GOAL OF THE EXERCISE ▸ Give back the line below containing "The image size is (988, 595)." and every later line, exactly.

Records from a collection
◇ ◇ ◇

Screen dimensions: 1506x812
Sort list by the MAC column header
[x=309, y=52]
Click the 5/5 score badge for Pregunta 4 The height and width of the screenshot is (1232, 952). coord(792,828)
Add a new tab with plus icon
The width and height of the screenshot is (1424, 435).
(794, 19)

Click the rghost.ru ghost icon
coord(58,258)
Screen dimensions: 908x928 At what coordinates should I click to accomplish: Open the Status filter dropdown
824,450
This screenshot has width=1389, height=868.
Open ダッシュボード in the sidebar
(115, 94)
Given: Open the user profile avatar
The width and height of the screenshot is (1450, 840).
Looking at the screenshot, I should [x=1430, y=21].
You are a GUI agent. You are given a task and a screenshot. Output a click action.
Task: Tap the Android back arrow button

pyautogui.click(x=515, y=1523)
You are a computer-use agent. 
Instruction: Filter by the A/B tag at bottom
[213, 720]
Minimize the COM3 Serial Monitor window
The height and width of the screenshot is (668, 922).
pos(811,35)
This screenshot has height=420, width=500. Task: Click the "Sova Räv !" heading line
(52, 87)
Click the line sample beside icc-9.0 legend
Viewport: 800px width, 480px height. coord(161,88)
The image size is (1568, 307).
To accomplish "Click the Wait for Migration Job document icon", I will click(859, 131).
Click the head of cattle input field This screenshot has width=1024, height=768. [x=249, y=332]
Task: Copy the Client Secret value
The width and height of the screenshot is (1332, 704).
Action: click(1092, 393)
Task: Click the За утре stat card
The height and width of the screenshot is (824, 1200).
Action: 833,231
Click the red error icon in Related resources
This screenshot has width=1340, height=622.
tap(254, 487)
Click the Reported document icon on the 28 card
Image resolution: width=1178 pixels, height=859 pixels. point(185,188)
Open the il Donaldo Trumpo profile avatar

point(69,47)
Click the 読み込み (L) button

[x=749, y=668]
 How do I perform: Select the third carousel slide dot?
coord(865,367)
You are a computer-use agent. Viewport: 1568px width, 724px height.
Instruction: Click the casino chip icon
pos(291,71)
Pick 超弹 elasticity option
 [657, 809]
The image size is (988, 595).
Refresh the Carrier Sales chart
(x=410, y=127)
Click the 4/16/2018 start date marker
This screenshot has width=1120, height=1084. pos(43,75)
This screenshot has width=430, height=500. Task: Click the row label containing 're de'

◇ ◇ ◇

OUTPUT OF THE EXERCISE ▸
The image size is (988, 595).
Refresh the Carrier Sales chart
(x=410, y=127)
Click the 4/16/2018 start date marker
This screenshot has width=1120, height=1084. pos(43,75)
This screenshot has width=430, height=500. Task: Click the row label containing 're de'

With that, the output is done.